CityTeam’s Thanksgiving meal included hot and freshly made turkey, mashed potatoes, macaroni and cheese, stuffing, vegetables, and rolls, according to Reynolds Stewart, CityTeam’s chef. Residents also had the opportunity to take home apple and sweet potato tarts, as well as a hygiene kit with socks, hats and other items.
Stewart, the group, would typically serve between 700 and 800 people on Thanksgiving. But this year Stewart was expecting more than 300 to 400 people because they wouldn’t be able to eat inside.
“We wanted to find out how we could serve people while meeting Santa Clara County’s needs,” said Stewart.
Chef Reynolds Stewart overlooks the preparation of Thanksgiving meals in the CityTeam kitchen in San Jose. Photo by Sonya Herrera.
Erich Von Shultz said he lived in a homeless camp near the railroad tracks in San Jose. Von Shultz said his neighbors and CityTeam provide a much-needed sense of belonging.
“It keeps you going during times like these,” Von Shultz said. “They hand out pretty good food.”
Oscar Martinez (left) and Erich Von Shultz pose after receiving grocery bags from CityTeam in San Jose. Photo by Sonya Herrera.
Earlier in the day, more than 20 people stood in line to receive a hot meal in the first half hour of the service in the Vietnamese Seventh-day Adventist Church.
Residents lined up at a carpet on the “red carpet” to receive bags of hot meals prepared by Loaves & Fishes Family Kitchen. Meals, which were packaged in the organization’s van after resting on a heated rack, included Thanksgiving staples such as turkey, stuffing, yams, green beans, and cranberry sauce.
One of these residents was Alex Garcia, who said he usually comes to church on weekdays for hot meals.

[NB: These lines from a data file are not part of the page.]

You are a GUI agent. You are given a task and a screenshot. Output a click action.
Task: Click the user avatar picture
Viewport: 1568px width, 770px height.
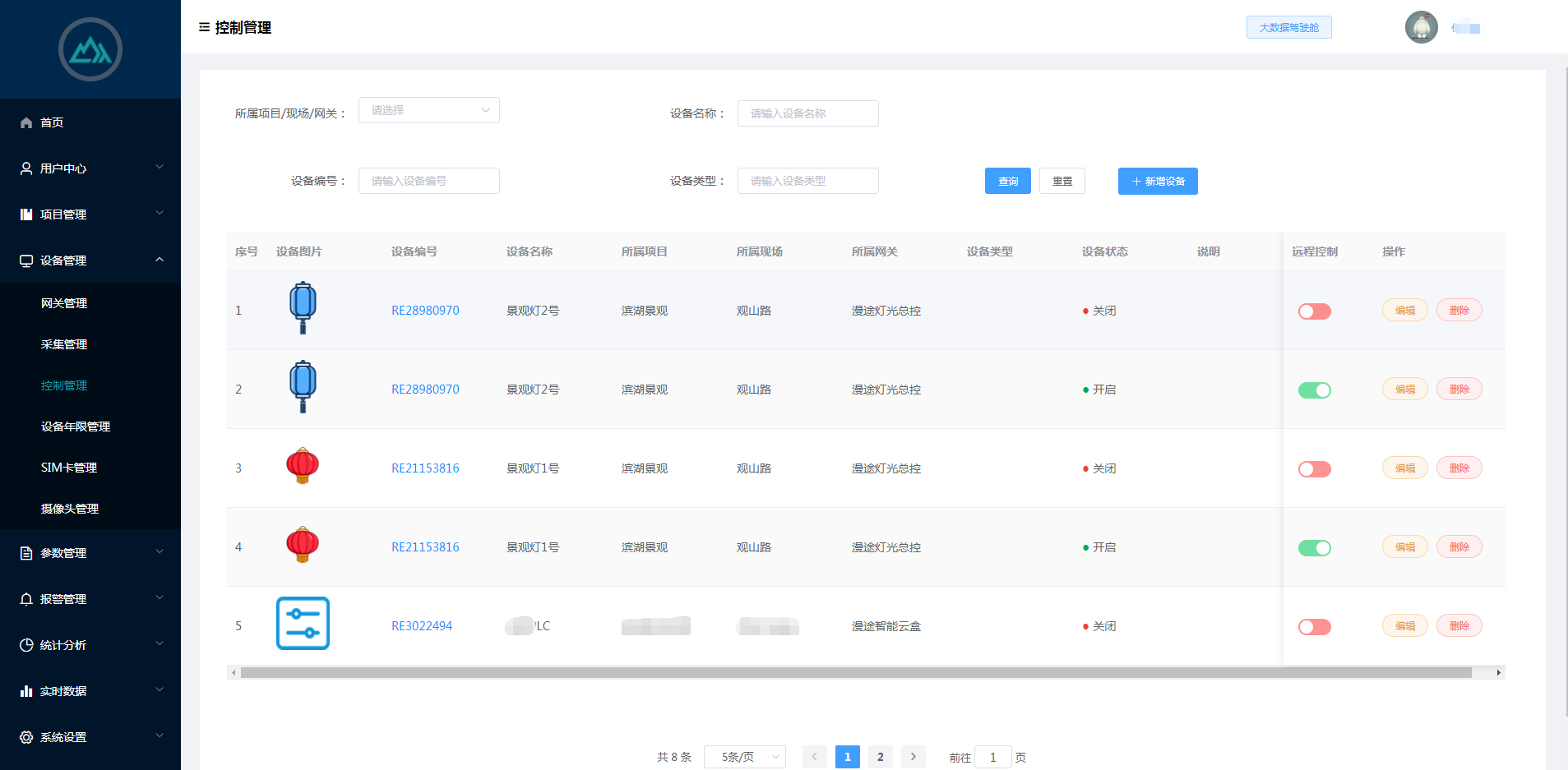pos(1421,27)
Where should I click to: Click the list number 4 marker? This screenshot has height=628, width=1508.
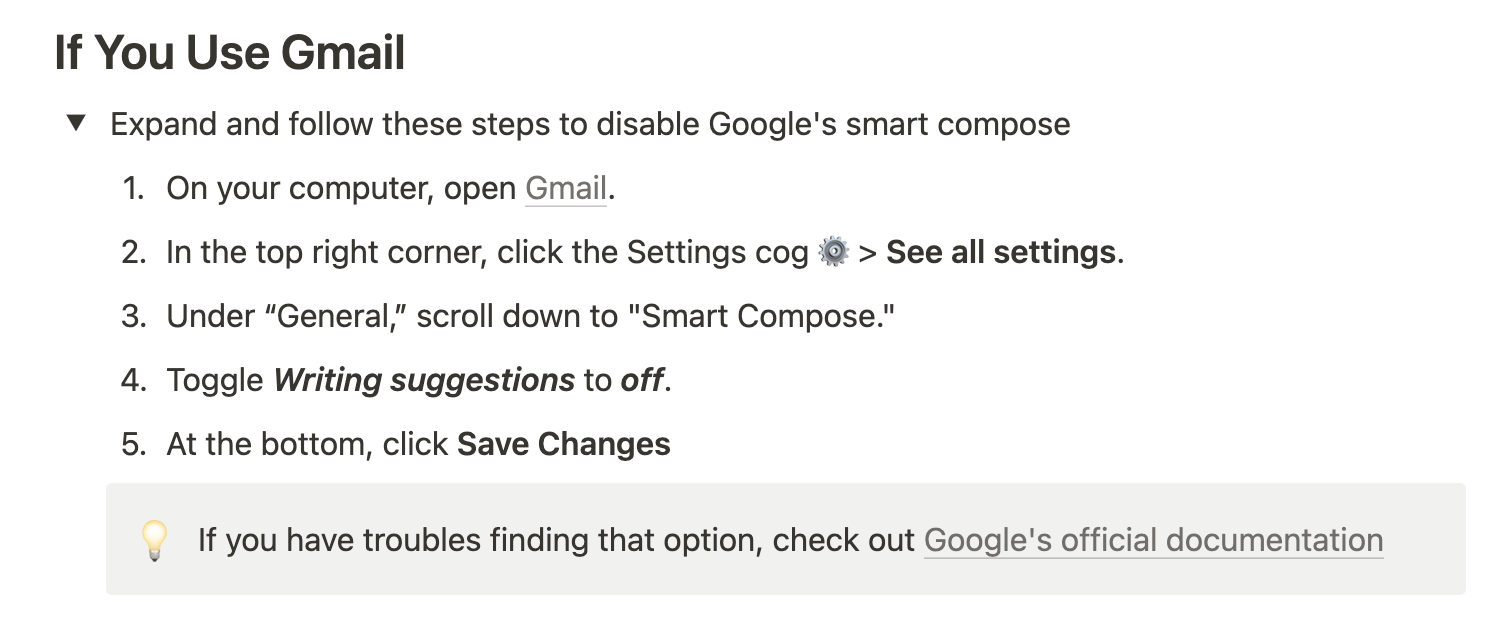133,380
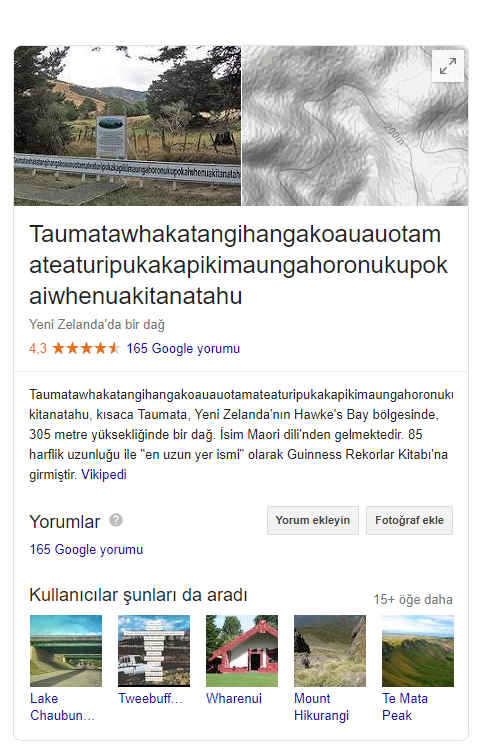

Garcia, who lives in his truck in San Jose, said Thanksgiving service was a blessing considering how many services were restricted during the pandemic.
“You help a lot of people,” said Garcia. “Many other places had to be driven back.”
Cornelio Chavez, a driver ambassador for Loaves & Fishes Family Kitchen, hands Alex Garcia food on Thanksgiving in the parking lot of the Vietnamese Seventh-day Adventist Church on South Second Street in San Jose. Photo by Sonya Herrera.
Jose Peraza, a former PhD student at San Jose State University, said he usually goes to the Loaves & Fishes distribution point in Goodwill on North Seventh Street for meals. He said these services were his only means of getting hot meals while unemployed.
Peraza said he is grateful that such programs continue to be available in San Jose while residents of other places in the country are not so happy.
“Support hasn’t stopped here in San Jose,” said Peraza. “This is my only chance to have a hot meal today.”
Jose Peraza stands with the two bags of groceries he received while distributing Loaves & Fishes meals at the Seventh-day Adventist Church in San Jose for Thanksgiving. Photo by Sonya Herrera.
Pastor Toan Quach, who leads church services, said Loaves & Fishes had partnered with them for more than two years to deliver meals to people in need. Loaves & Fishes prepares and delivers the food while the church pays for facilities and other expenses.
The pastor said the church would normally serve warm Thanksgiving meals indoors, where more than 70 people would dine together. However, due to the pandemic, his and other dining rooms are only allowed to serve take-away meals in packed lunches.
According to Quach, his church serves meals from 4:00 p.m. to 5:30 p.m. Monday through Friday – no registration required.
“Everyone is welcome,” Quach said, adding that in the Christian philosophy that he and his parishioners adopt, gratitude does not cease to be grateful for one’s blessings.
“Real gratitude means that you are a blessing to someone else,” Quach said.
Former PhD student Peraza said he wasn’t looking too far into the future given the pandemic and economic uncertainty this year. However, the possibility of a widespread coronavirus vaccine bodes well.
“Right now my only hope and expectation is that people will talk to each other again without a mask,” said Peraza.
Quach said Thanksgiving, especially this year, is a reminder to be grateful for the blessings we enjoy.
“Be grateful,” said Quach. “Sometimes what little you have is someone else’s dream.”